INSTRUCTIONS TO FOLLOW.
State how many of the lines below contain the string "foto", treating uppercase and lowercase as different. Give only the number.

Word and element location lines
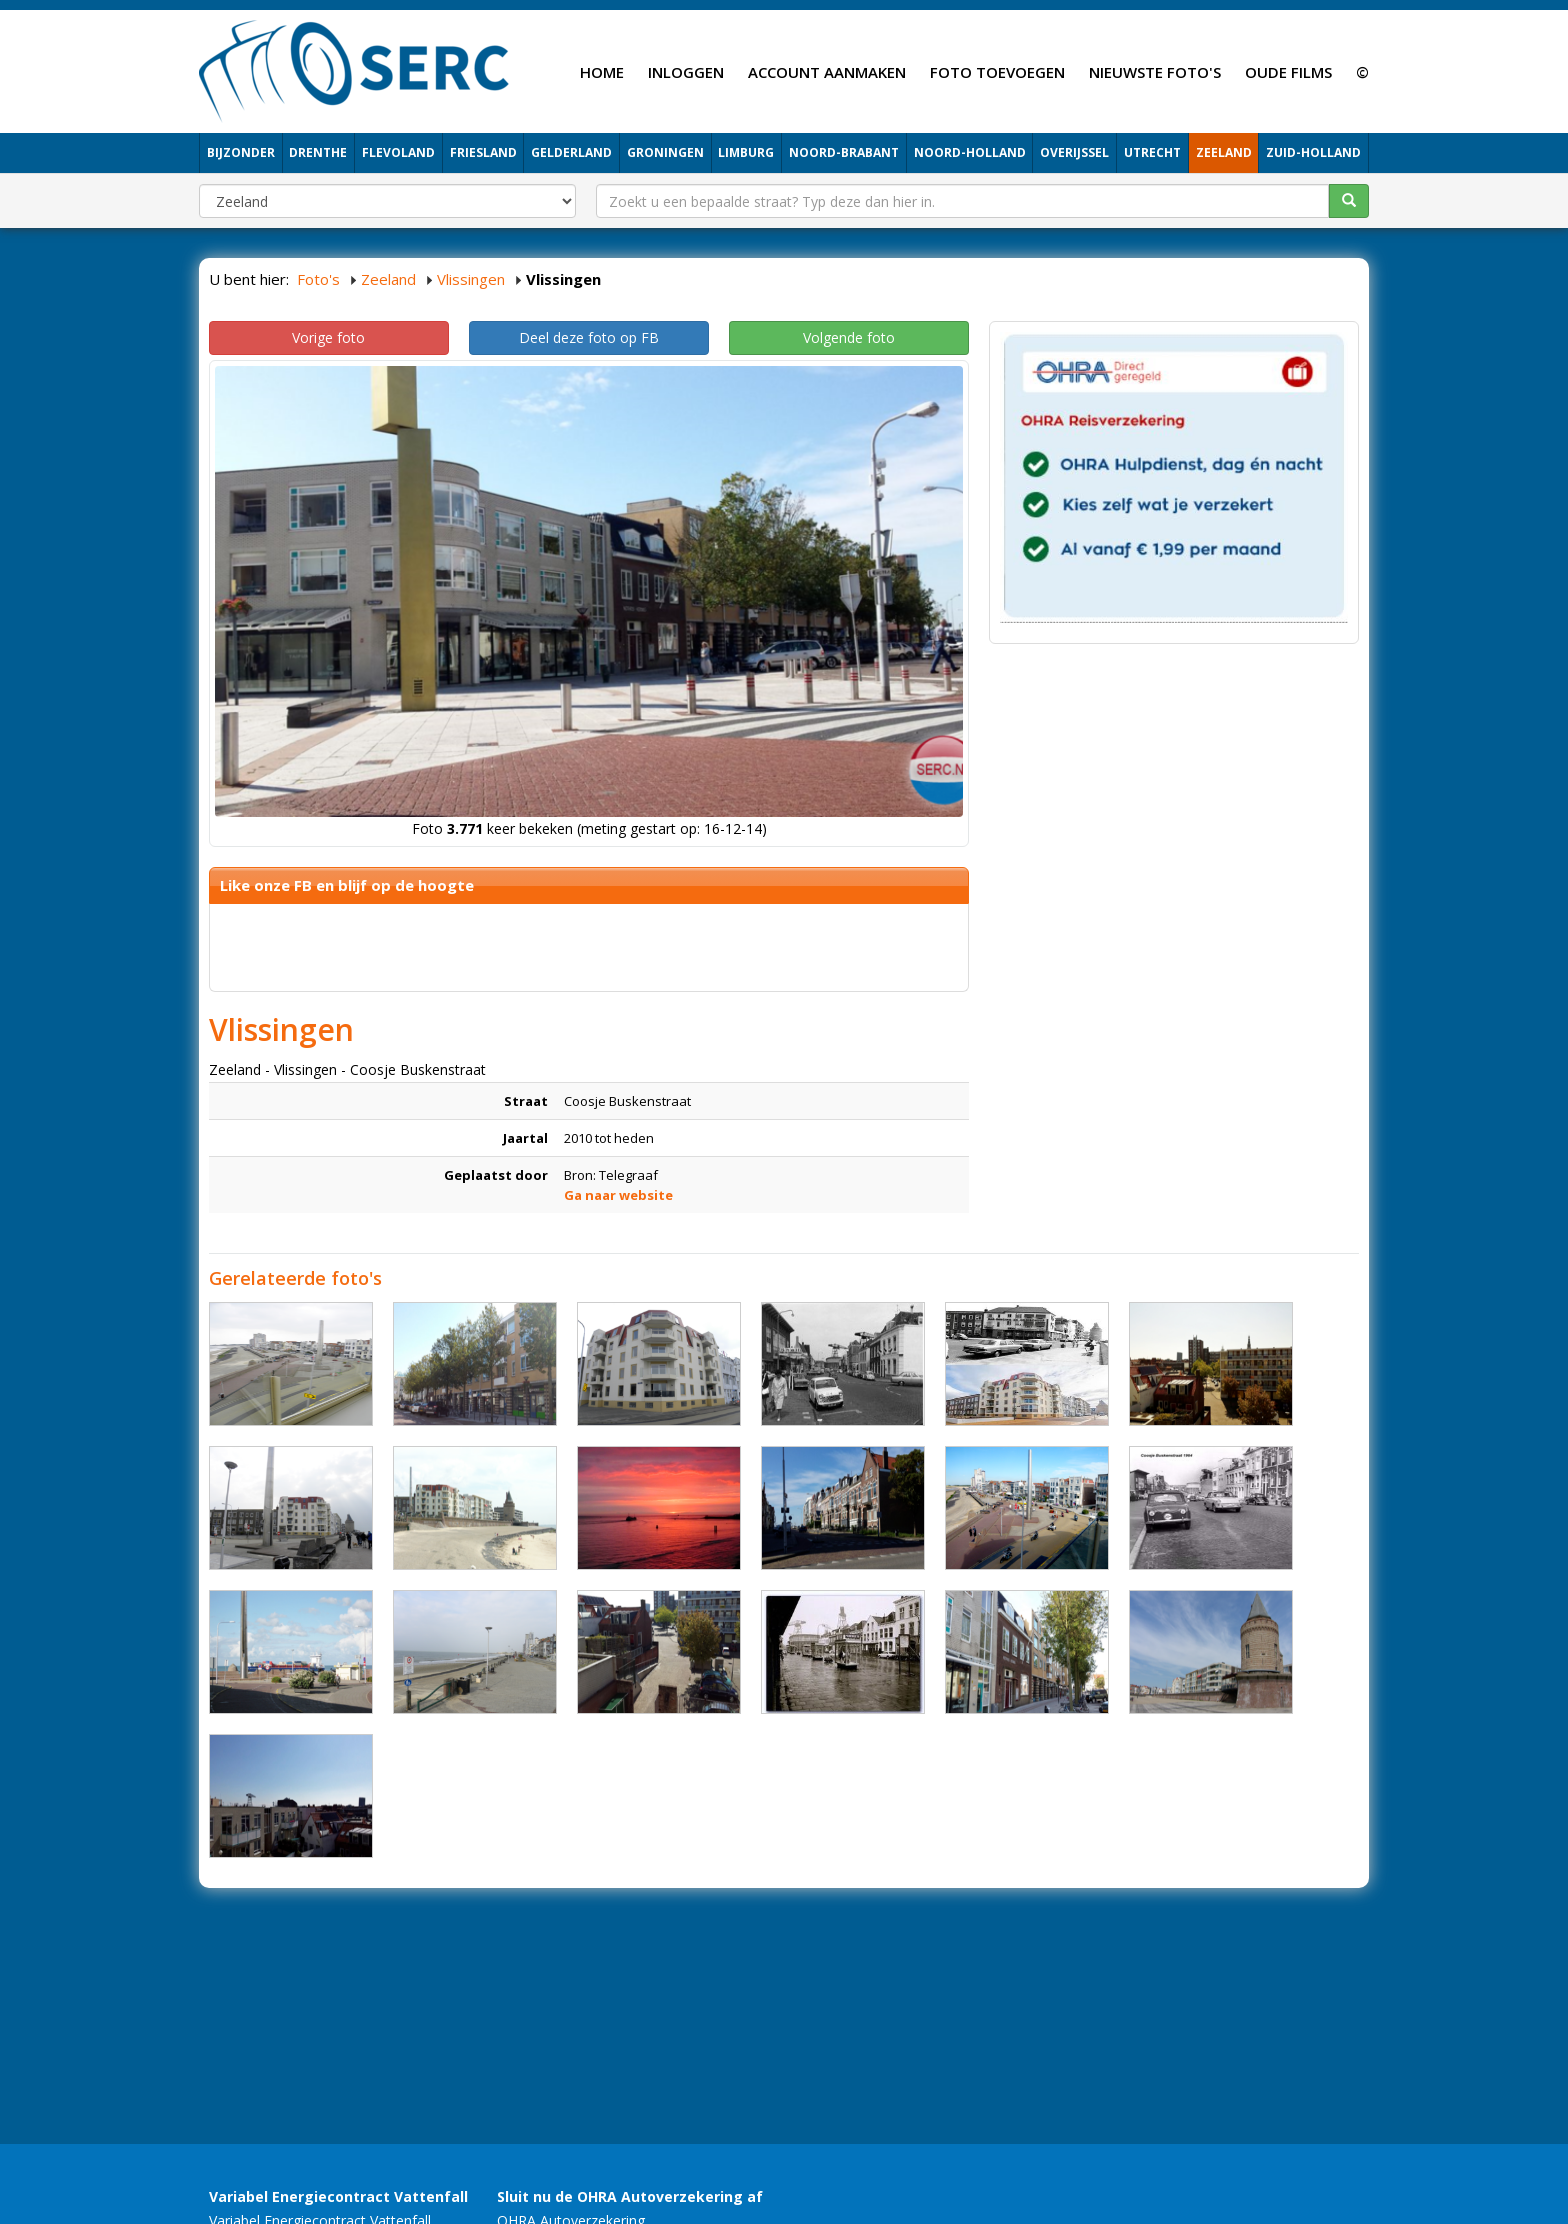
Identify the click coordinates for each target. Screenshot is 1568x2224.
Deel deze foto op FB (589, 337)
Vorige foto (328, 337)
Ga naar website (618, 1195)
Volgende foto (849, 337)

SOLUTION FOR THIS PROBLEM.
3